By Joanne Degnan, Managing Editor
   UPPER FREEHOLD — An unidentified man was killed in a fire at a vacant farmhouse on Imlaystown-Hightstown Road on Thursday night, state police said.
   New Jersey State Police Sgt. Adam Grossman said it was not known if the victim is the same man who reportedly started a small fire in an upstairs bathroom inside the Happy Apple Inn about two miles down the road earlier in the evening.
   The inn’s employees quickly put out that paper fire as the man made an unsuccessful attempt to break into the cash register before fleeing.
   The farmhouse fire occurred at 110 Imlaystown-Hightstown Road, part of the Assunpink Bait & Tackle property, and was called into 911 at 9:20 p.m. The Hope Fire Company of Allentown and firefighters from several other area departments, including Robbinsville, responded to the scene.
   ”When they went inside they located a male near a rear door and removed him,” Sgt. Grossman said. “He was then pronounced deceased.”

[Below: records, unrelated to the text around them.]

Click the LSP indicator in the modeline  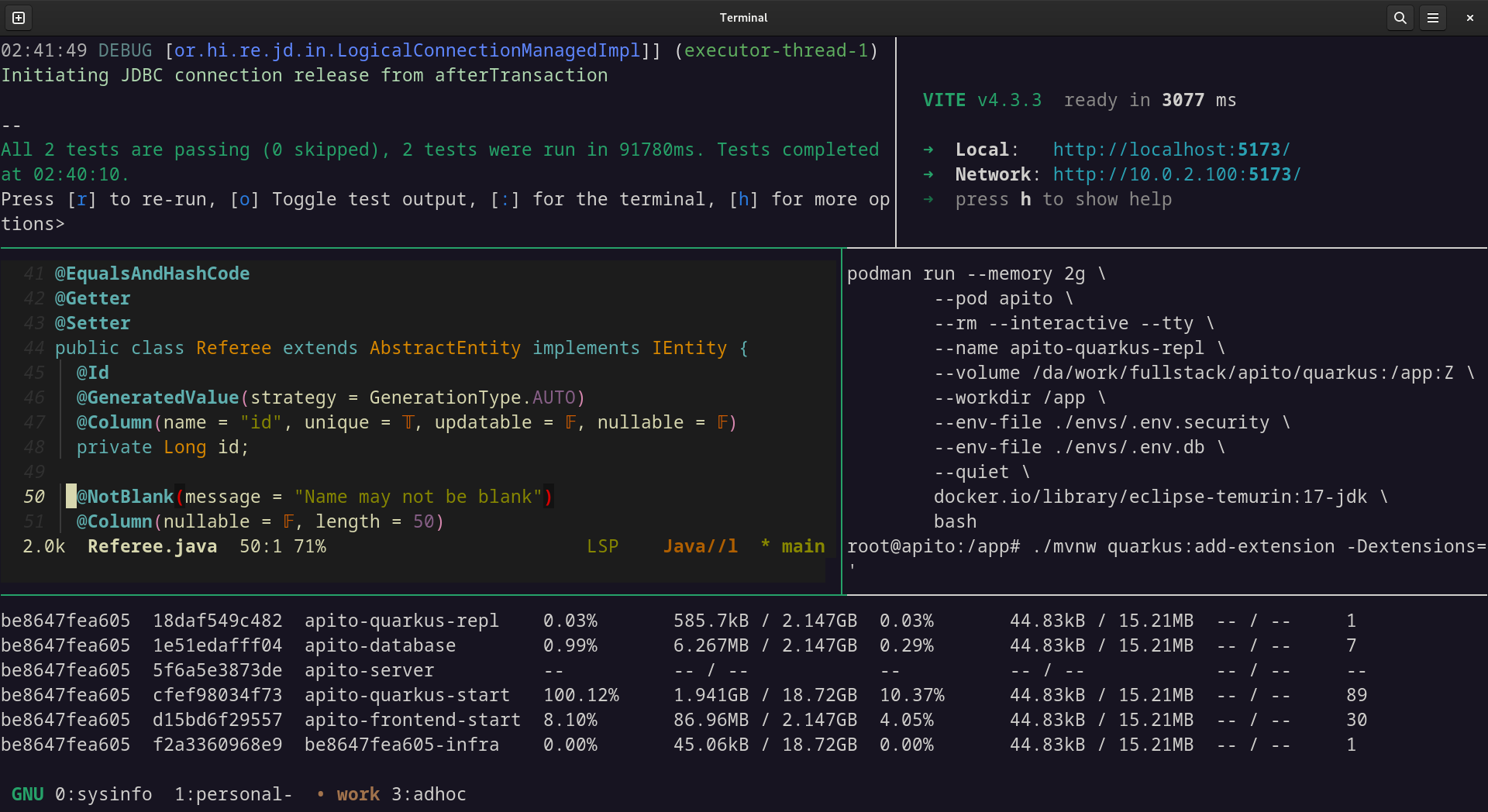tap(602, 546)
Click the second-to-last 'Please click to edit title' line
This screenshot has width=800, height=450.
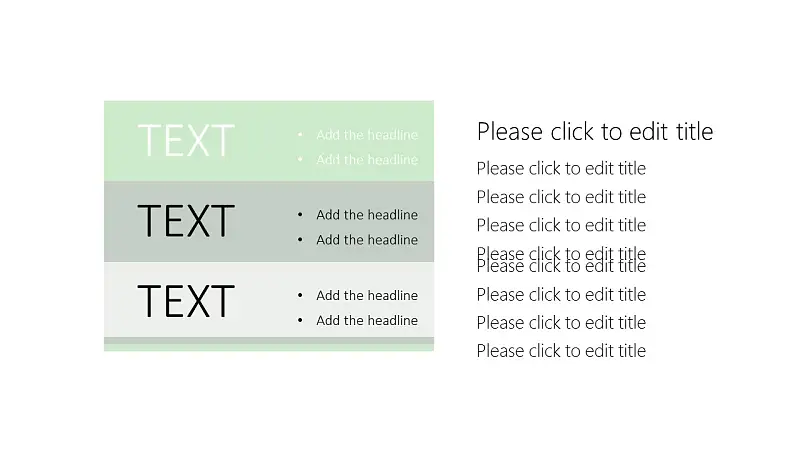tap(561, 322)
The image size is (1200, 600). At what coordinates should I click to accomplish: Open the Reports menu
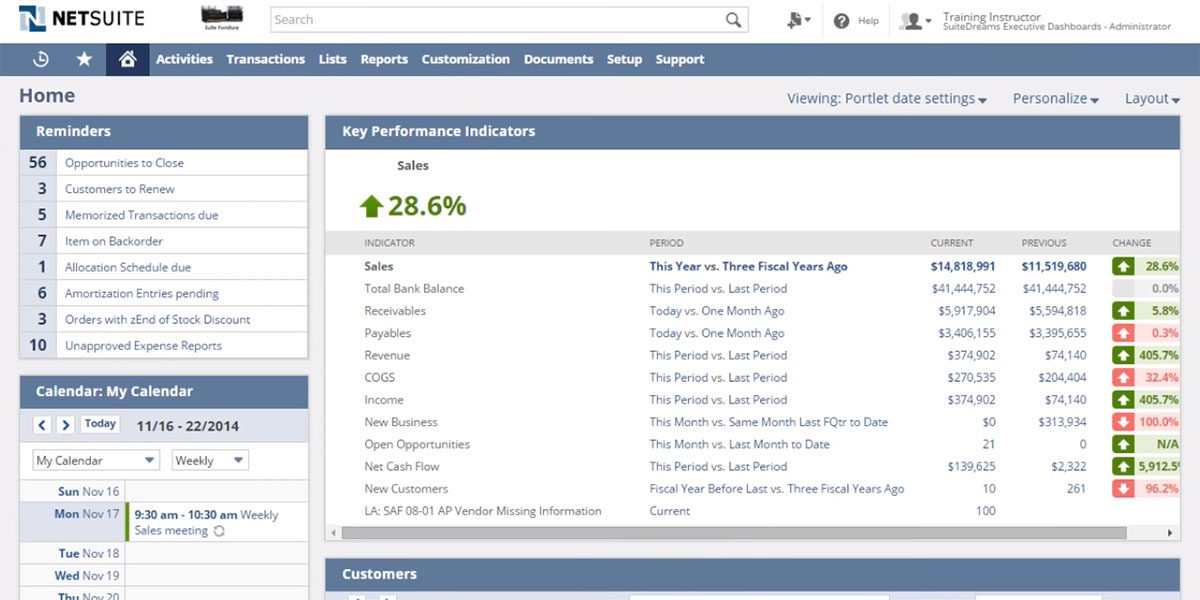pos(384,59)
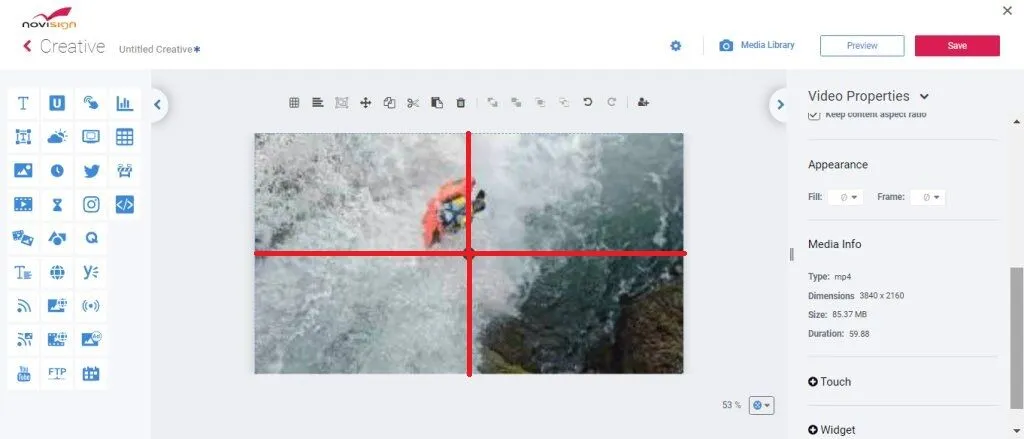Add a Weather widget from the palette
The height and width of the screenshot is (439, 1024).
(x=57, y=137)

   The identity of the victim had not been released as of Friday afternoon. The cause of the fire is under investigation, Sgt. Grossman said.

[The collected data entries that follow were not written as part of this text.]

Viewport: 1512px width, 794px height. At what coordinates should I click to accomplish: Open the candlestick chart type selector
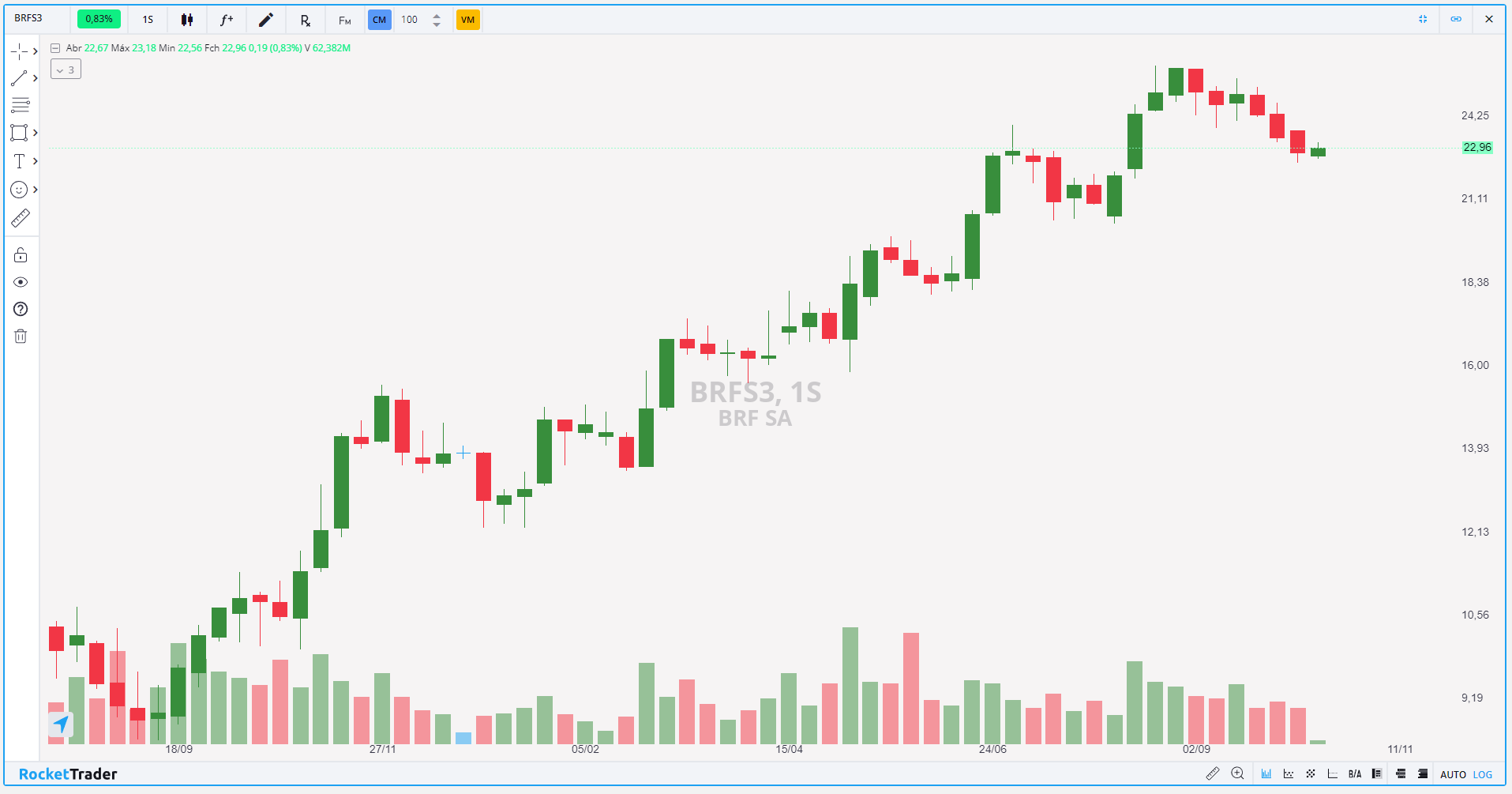[187, 20]
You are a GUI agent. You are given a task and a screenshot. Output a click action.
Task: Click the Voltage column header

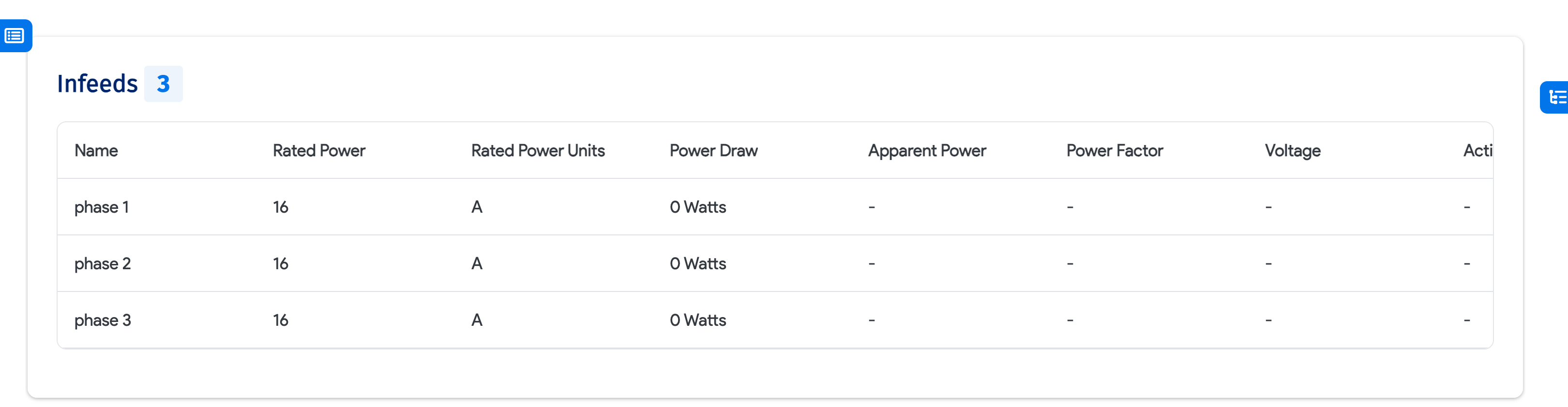click(x=1292, y=150)
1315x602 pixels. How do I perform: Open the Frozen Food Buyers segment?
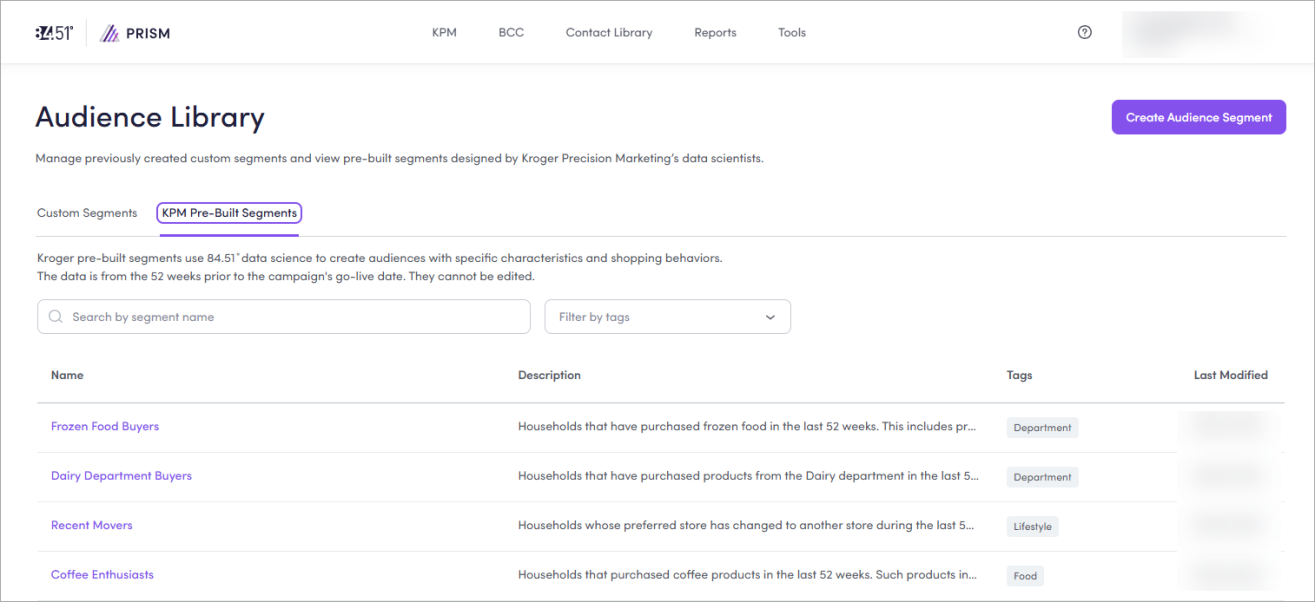[x=105, y=426]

   Pat Farrell, head chef at the Happy Apple Inn, said a man who started a small fire inside the restaurant’s second-floor bathroom Thursday night had been trying to create a smoky diversion in order to steal from the downstairs cash register.

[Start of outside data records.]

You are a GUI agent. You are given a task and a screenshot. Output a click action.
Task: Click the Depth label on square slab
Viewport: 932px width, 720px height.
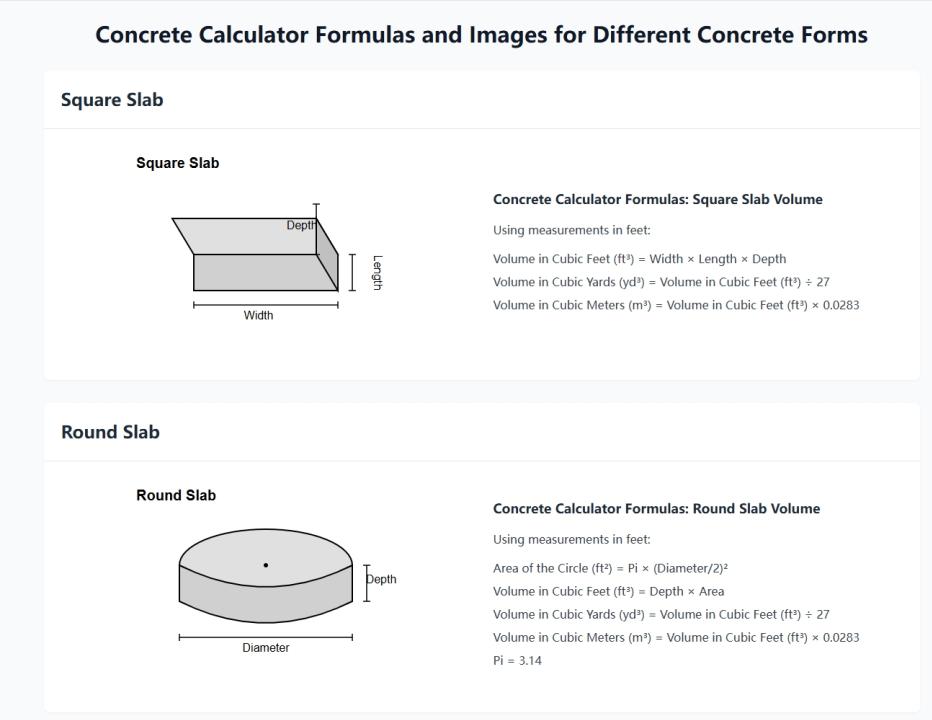pos(300,226)
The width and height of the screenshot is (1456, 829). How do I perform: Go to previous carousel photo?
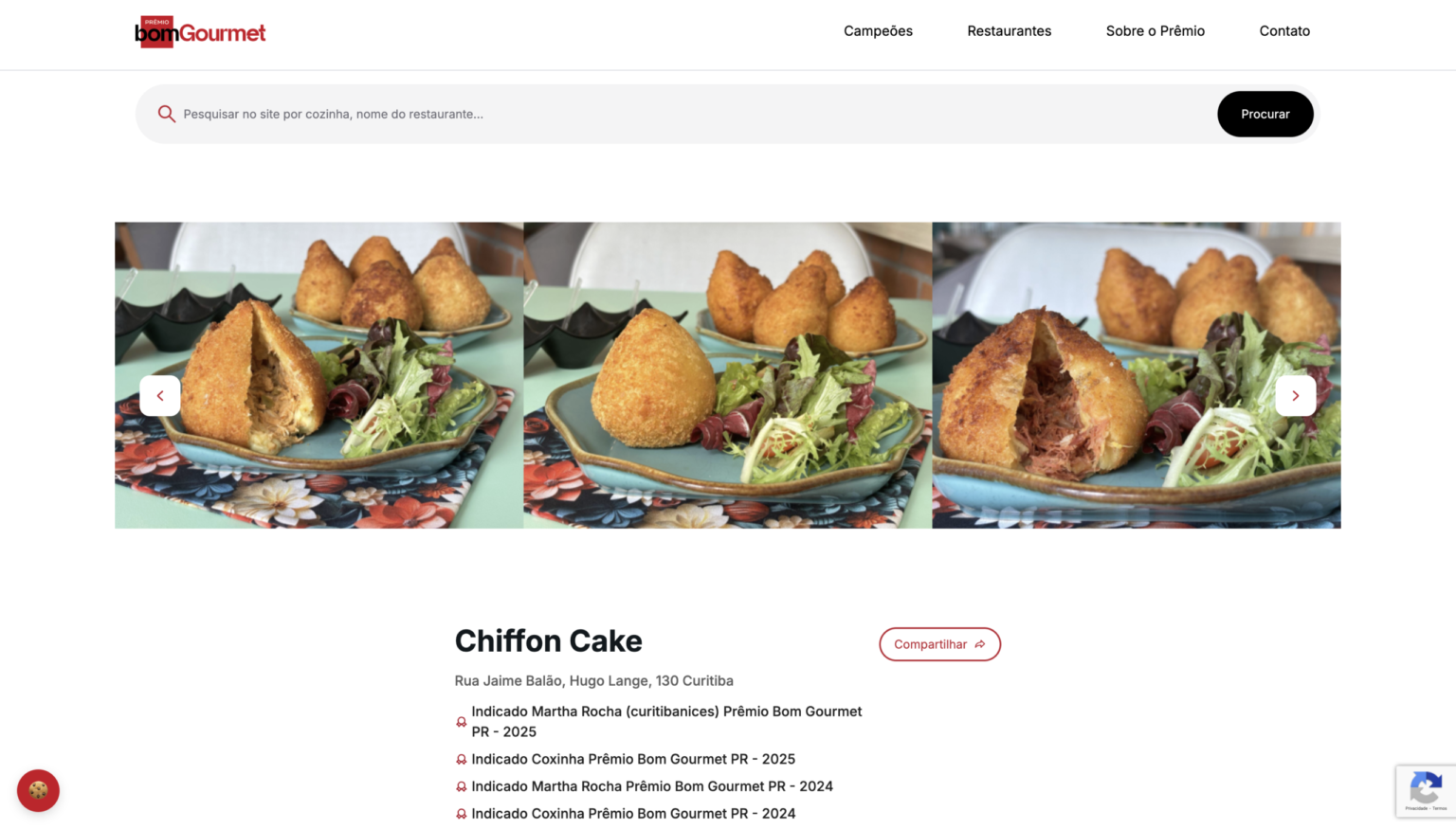pyautogui.click(x=160, y=396)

   ”It was a small paper fire, toilet paper,” Mr. Farrell said. “He tried to break into the cash register during it all, but he couldn’t get it open, and then he ran out the door.”
   Mr. Farrell said the man who set the fire at the restaurant had been a customer who had a beer at the bar, left, and then came back later in the evening and began causing trouble.
   ”He was pretty normal when he was here the first time,” Mr. Farrell said. “But when he came back later he was acting all crazy, talking to himself, and wandering around the place.”
   Sgt. Grossman declined to say whether the body found inside the vacant farmhouse might be the same man involved in the Happy Apple Inn incident.
   ”That’s under investigation,” Sgt. Grossman said.
   Jeremy Wyckoff, the volunteer fire chief of the Hope Fire Co. who was at the farmhouse blaze on Thursday night, was not available at the fire station on Friday. Firefighters on duty referred press calls to the state police.
   The Happy Apple Inn sustained no damage in the earlier fire and was open for business on Friday, Mr. Farrell said.